> _Exercise requirements_
Nothing in the entries may be altered; copy them in full.

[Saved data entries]
○ ○ ○
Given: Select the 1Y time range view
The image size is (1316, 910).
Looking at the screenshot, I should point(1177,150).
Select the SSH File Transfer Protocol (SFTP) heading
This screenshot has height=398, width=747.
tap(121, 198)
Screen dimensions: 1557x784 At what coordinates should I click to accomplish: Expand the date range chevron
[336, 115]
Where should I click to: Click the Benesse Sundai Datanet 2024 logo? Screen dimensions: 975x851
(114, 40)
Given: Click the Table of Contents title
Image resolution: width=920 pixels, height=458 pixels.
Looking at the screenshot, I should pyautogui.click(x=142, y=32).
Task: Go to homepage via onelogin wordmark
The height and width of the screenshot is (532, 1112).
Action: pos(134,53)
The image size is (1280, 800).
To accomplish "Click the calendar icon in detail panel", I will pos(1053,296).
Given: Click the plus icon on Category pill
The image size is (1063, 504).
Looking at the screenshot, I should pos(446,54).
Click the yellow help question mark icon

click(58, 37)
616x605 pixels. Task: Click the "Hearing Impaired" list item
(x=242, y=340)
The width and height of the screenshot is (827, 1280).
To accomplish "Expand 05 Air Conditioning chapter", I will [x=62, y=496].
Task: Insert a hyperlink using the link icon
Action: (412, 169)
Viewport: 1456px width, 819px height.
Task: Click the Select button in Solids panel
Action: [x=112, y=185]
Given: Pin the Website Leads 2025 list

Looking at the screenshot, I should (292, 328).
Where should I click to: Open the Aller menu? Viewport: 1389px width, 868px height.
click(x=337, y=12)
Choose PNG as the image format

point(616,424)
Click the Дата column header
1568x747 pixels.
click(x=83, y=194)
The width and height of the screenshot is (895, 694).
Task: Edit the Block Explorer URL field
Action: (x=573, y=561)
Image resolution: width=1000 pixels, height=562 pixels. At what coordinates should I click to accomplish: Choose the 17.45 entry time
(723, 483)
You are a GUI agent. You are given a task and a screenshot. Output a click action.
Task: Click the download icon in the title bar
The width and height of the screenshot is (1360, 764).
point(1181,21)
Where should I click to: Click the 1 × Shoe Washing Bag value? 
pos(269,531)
○ ○ ○
> _Task solution_
Given: Select the 1Y time range view
The image size is (1316, 910).
Looking at the screenshot, I should point(1177,150).
Select the SSH File Transfer Protocol (SFTP) heading
This screenshot has height=398, width=747.
tap(121, 198)
Screen dimensions: 1557x784 At what coordinates should I click to accomplish: Expand the date range chevron
[336, 115]
Where should I click to: Click the Benesse Sundai Datanet 2024 logo? Screen dimensions: 975x851
(114, 40)
Given: Click the Table of Contents title
Image resolution: width=920 pixels, height=458 pixels.
Looking at the screenshot, I should pyautogui.click(x=142, y=32).
Task: Go to homepage via onelogin wordmark
The height and width of the screenshot is (532, 1112).
Action: pos(134,53)
The image size is (1280, 800).
To accomplish "Click the calendar icon in detail panel", I will pos(1053,296).
Given: Click the plus icon on Category pill
The image size is (1063, 504).
Looking at the screenshot, I should pos(446,54).
Click the yellow help question mark icon

click(58, 37)
616x605 pixels. Task: Click the "Hearing Impaired" list item
(x=242, y=340)
The width and height of the screenshot is (827, 1280).
To accomplish "Expand 05 Air Conditioning chapter", I will [x=62, y=496].
Task: Insert a hyperlink using the link icon
Action: (412, 169)
Viewport: 1456px width, 819px height.
Task: Click the Select button in Solids panel
Action: [x=112, y=185]
Given: Pin the Website Leads 2025 list

Looking at the screenshot, I should (292, 328).
Where should I click to: Open the Aller menu? Viewport: 1389px width, 868px height.
click(x=337, y=12)
Choose PNG as the image format

point(616,424)
Click the Дата column header
1568x747 pixels.
click(x=83, y=194)
The width and height of the screenshot is (895, 694).
Task: Edit the Block Explorer URL field
Action: (x=573, y=561)
Image resolution: width=1000 pixels, height=562 pixels. At what coordinates should I click to accomplish: Choose the 17.45 entry time
(723, 483)
You are a GUI agent. You are given a task and a screenshot. Output a click action.
Task: Click the download icon in the title bar
The width and height of the screenshot is (1360, 764).
point(1181,21)
Where should I click to: Click the 1 × Shoe Washing Bag value? 
pos(269,531)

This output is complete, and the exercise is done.